TASK DESCRIPTION
Recast the text lines from these rows as a Markdown table with the columns Line and Text, skipping blank lines and leaving out the pictures.

start DATA SUPPLIED

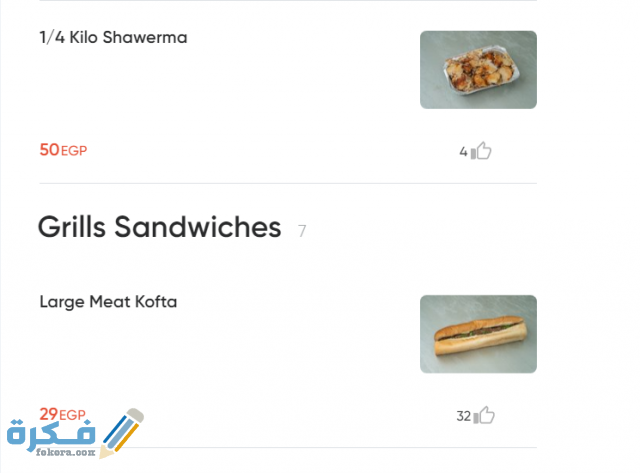Click the blank area under the Kofta title
This screenshot has width=640, height=473.
coord(200,355)
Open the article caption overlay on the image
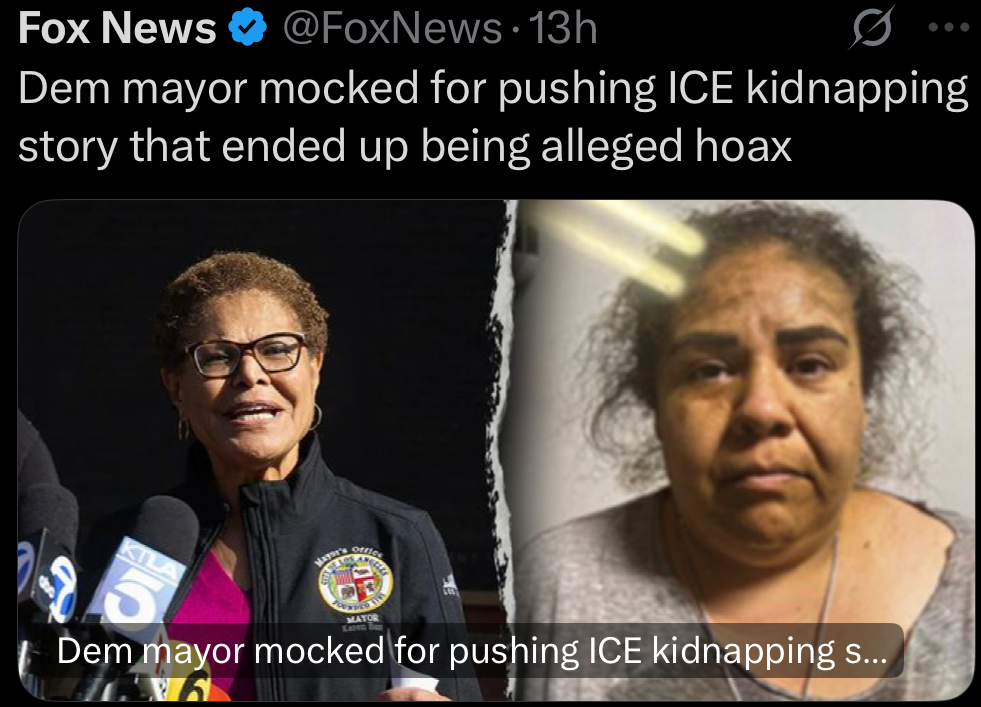981x707 pixels. [x=472, y=651]
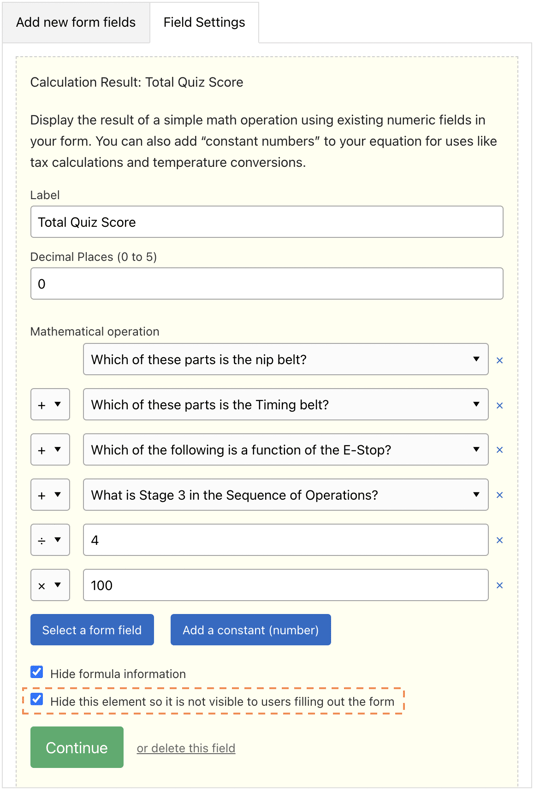Delete the constant 100 row

point(500,586)
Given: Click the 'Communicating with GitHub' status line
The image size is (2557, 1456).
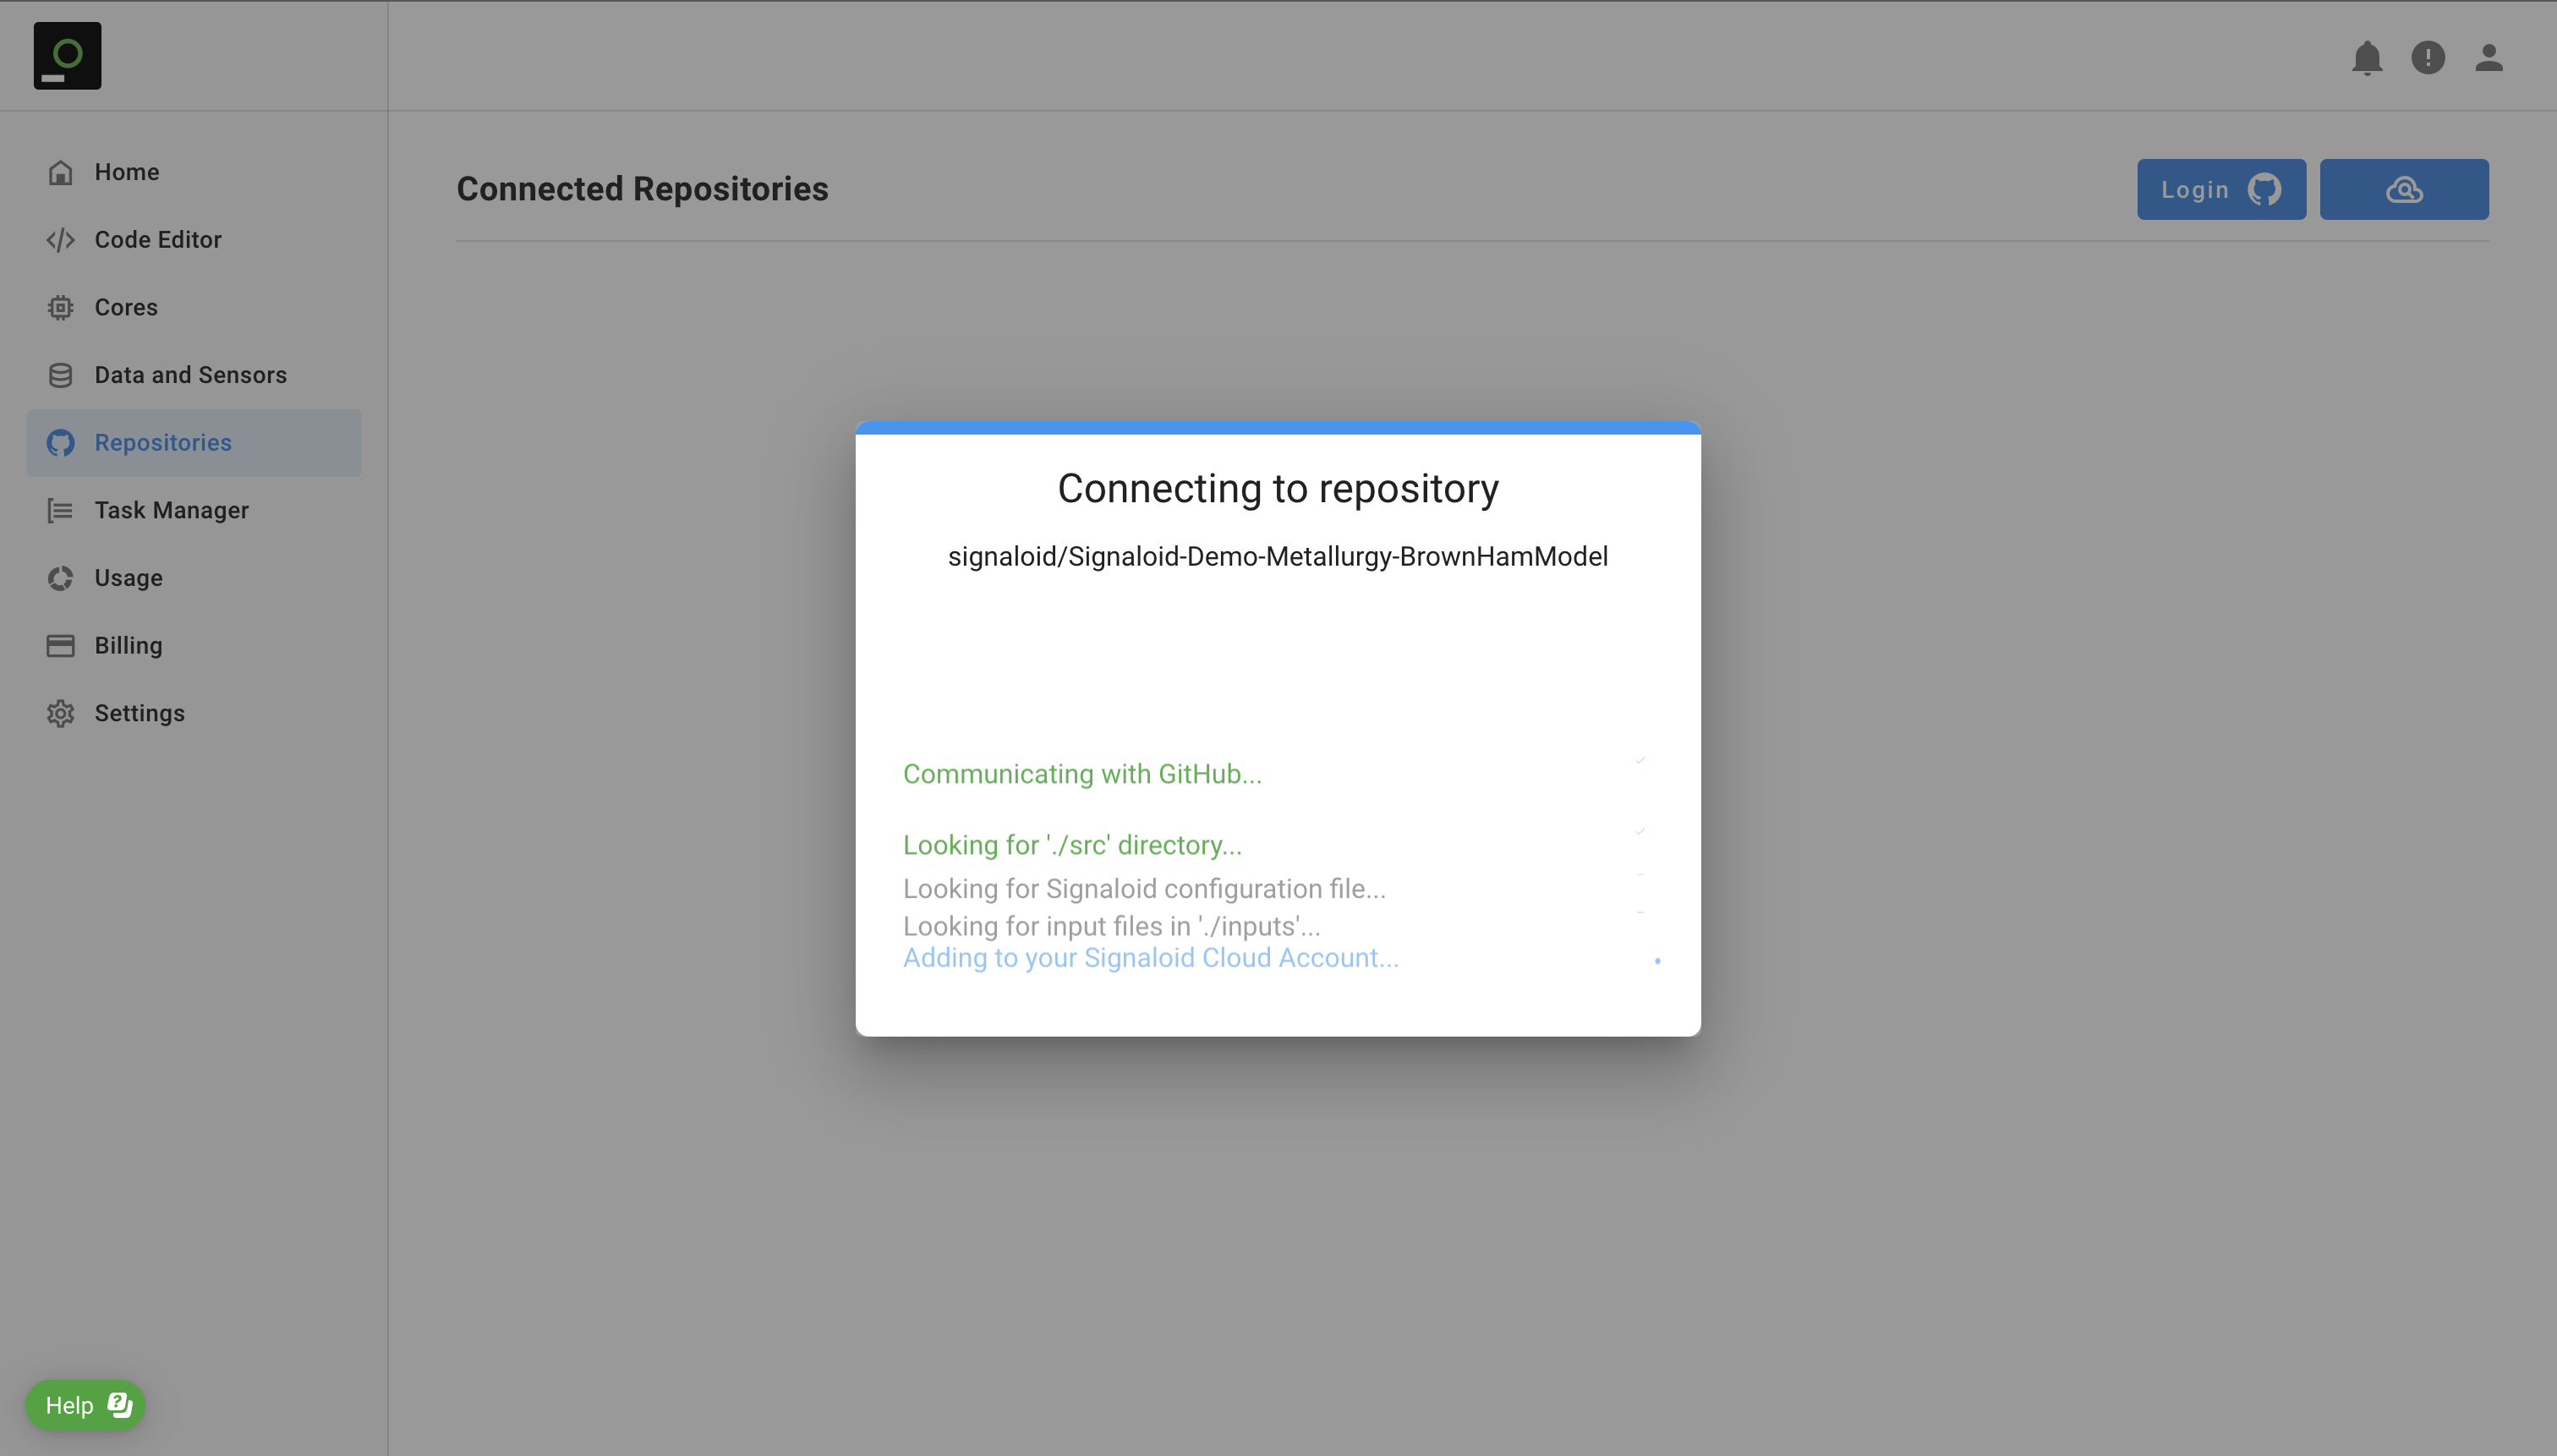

end DATA SUPPLIED

EXERCISE RESPONSE
| Line | Text |
|---|---|
| 1 | Click the blank area under the Kofta title |
| 2 | This screenshot has width=640, height=473. |
| 3 | coord(200,355) |
| 4 | Open the article caption overlay on the image |
| 5 | 981x707 pixels. [x=472, y=651] |
| 6 | Delete the constant 100 row |
| 7 | point(500,586) |
| 8 | Given: Click the 'Communicating with GitHub' status line |
| 9 | The image size is (2557, 1456). |